The majority of the week saw cool, low pressure-dominated air delivering thunder clouds and rain from the Atlantic. But in the last two days of the period, high pressure moved in and the winds swung southerly, resulting in long overdue sunshine and blue skies. Indisputably, however, this week belonged to the colour purple …
… and with the rush of migrants well and truly over, after what has been an almost legendary spring in the county, the last of the regular summer visitors rolled up right on cue and, as always, fashionably late. So, with an element of site predictability, the first Quail to sound the summer in was singing in the Brampton Valley, between Hanging Houghton and Cottesbrooke, on 26th, remaining until the week’s end.
Keeping a low profile, at least two Cattle Egrets remained in the favoured location of Stanwick GP on 23rd-24th but it was a different kettle of fish altogether that became this week’s birding blitzer. Snapped and subsequently flagged up by the Summer Leys photographic fraternity, a smart adult Purple Heron broke cover onto the scrape on 27th before allegedly disappearing. But, next day, there it was again, as it happened, going on to please all comers from dawn until dusk, albeit partly obscured by reeds for the majority of the time.
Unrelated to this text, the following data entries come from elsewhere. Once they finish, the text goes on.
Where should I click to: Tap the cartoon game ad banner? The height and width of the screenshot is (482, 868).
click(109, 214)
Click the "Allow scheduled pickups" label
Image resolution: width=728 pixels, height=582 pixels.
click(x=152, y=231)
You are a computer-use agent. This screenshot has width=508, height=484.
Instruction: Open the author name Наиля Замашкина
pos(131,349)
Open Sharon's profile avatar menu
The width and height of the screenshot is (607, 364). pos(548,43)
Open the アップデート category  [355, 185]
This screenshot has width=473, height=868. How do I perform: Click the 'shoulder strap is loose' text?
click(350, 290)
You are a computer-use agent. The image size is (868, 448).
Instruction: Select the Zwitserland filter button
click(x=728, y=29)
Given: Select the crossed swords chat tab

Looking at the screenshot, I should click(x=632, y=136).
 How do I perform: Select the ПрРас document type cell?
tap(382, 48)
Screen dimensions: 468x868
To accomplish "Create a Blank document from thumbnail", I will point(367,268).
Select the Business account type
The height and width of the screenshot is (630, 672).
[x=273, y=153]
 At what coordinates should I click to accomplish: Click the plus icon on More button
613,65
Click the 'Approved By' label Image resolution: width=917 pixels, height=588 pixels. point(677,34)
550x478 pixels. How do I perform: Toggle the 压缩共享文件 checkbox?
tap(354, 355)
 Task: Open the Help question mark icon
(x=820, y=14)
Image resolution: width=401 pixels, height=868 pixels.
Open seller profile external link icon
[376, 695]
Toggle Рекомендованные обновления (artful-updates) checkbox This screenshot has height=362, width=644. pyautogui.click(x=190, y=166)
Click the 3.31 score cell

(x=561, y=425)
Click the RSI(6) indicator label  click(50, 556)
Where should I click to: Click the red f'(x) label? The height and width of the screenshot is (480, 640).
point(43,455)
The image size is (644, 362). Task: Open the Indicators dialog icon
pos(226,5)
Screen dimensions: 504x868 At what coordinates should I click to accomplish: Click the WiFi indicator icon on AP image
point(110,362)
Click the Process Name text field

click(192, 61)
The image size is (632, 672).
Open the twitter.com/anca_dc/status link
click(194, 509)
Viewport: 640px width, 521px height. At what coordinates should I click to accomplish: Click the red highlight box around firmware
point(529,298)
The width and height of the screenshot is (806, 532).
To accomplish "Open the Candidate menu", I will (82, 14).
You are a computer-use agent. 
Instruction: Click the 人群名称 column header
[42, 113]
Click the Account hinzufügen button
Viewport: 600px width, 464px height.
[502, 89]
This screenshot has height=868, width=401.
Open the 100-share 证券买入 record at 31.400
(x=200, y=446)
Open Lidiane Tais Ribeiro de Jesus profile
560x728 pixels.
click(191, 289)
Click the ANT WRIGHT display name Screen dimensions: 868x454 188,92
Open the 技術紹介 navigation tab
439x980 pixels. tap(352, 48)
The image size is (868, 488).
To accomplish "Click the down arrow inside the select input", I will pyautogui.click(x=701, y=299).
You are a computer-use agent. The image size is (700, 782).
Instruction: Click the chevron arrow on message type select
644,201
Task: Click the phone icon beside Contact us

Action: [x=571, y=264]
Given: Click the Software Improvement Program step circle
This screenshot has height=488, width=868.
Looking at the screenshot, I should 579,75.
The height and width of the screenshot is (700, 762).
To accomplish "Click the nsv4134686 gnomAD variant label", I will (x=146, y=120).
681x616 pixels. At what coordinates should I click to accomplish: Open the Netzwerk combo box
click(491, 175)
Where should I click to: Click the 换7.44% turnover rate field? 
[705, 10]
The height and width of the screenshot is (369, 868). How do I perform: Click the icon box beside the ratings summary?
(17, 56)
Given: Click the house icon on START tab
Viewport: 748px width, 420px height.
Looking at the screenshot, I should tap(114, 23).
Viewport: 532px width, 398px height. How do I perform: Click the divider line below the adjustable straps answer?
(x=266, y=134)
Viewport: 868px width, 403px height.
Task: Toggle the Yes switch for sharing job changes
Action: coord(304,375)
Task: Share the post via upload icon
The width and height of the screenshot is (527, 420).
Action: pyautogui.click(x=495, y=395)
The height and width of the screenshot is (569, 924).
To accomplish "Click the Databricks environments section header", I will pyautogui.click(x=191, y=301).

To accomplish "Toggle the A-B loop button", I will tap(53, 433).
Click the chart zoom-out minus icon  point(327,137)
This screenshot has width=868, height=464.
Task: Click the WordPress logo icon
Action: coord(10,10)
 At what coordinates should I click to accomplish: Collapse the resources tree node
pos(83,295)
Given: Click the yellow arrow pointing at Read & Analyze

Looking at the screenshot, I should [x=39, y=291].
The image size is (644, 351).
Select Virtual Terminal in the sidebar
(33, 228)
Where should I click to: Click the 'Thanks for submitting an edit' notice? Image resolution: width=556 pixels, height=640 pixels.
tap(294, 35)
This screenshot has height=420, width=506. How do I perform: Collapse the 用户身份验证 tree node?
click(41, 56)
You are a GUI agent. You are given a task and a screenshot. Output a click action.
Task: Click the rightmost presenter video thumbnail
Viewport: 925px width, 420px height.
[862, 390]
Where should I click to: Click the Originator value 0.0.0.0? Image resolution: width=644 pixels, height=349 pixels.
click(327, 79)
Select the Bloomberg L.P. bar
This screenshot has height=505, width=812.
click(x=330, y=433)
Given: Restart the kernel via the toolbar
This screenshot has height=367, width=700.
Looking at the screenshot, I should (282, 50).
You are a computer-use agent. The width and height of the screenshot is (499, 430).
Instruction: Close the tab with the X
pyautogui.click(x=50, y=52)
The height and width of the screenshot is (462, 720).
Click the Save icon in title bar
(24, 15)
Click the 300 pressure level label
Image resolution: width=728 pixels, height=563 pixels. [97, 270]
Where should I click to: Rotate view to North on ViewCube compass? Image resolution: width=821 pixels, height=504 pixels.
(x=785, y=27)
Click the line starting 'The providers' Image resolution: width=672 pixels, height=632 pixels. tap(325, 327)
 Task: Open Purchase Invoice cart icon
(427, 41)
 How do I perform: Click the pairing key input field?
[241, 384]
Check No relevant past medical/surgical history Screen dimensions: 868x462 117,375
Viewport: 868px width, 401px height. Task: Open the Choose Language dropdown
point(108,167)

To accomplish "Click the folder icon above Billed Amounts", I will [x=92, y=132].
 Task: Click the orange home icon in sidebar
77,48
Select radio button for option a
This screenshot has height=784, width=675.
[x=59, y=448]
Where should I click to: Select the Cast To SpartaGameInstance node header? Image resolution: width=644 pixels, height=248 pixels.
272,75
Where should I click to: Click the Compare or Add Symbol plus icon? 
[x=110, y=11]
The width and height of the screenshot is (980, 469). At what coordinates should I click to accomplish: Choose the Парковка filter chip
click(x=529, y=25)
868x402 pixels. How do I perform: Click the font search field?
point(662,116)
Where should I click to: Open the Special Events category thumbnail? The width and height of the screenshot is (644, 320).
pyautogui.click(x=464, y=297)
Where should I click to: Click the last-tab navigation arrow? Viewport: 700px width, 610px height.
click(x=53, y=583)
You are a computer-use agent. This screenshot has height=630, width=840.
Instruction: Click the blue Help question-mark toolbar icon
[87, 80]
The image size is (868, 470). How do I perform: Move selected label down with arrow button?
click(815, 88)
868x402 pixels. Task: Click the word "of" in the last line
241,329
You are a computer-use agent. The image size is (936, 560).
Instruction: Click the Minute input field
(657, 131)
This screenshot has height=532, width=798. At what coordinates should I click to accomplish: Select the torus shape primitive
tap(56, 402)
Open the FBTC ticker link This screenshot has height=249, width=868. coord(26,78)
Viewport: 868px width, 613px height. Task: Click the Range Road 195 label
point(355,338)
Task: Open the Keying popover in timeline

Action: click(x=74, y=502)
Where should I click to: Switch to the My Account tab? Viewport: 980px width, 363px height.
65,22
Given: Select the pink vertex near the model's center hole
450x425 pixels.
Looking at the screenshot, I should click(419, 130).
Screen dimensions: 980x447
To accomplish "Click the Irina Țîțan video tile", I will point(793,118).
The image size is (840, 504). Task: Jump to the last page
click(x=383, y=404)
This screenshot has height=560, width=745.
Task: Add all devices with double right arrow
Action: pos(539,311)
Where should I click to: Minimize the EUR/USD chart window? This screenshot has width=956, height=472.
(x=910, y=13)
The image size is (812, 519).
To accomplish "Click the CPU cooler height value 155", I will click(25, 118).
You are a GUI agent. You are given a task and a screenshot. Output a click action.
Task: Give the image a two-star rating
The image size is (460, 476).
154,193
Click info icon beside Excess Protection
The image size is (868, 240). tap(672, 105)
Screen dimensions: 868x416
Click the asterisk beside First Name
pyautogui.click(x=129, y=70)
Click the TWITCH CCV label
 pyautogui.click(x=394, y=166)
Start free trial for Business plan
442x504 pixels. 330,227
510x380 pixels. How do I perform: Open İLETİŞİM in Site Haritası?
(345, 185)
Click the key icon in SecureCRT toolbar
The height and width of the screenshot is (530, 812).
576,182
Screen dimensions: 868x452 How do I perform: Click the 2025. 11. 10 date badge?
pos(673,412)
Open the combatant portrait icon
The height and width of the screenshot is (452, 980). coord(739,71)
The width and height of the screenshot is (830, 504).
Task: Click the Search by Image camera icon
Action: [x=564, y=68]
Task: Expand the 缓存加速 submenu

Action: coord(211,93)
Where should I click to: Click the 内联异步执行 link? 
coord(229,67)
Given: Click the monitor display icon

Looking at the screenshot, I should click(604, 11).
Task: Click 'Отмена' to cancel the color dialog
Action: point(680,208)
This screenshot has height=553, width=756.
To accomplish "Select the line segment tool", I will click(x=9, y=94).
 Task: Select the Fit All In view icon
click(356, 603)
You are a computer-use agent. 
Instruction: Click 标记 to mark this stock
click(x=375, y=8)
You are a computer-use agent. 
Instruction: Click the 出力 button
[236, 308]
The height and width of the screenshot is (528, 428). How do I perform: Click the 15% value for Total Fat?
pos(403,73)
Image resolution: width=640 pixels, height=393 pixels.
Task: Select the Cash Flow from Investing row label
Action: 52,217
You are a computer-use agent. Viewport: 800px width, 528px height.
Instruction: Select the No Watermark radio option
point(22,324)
Purple Heron, Summer Leys LNR, 28th May 2021 (Mike Alibone)
With visits more frequent in the last century, it’s been a long, 10-year wait since the last one, in 2011, with the 1980s enjoying records in 6 out of 10 years, including annual occurrences in the 4 consecutive years of 1984-87. This year’s bird is the 20th county record.
On the raptor front, single Marsh Harriers were at Harrington AF briefly on 25th and over Stanford Res on 27th.
This week’s wader action – such as it was – was confined to DIRFT 3, where six of last week’s ten Sanderlings remained on 22nd and a Tundra Ringed Plover put in an appearance on 26th. The same site also continued to produce gulls of note, including five Yellow-legged Gulls on 22nd and two on 27th, when two first-summer Caspian Gulls were also present.
Another first-summer Caspian Gull visited Pitsford Res on 23rd, when a Black Tern was also discovered there. This was followed by another which lingered at Earls Barton GP and Summer Leys from 25th to 27th.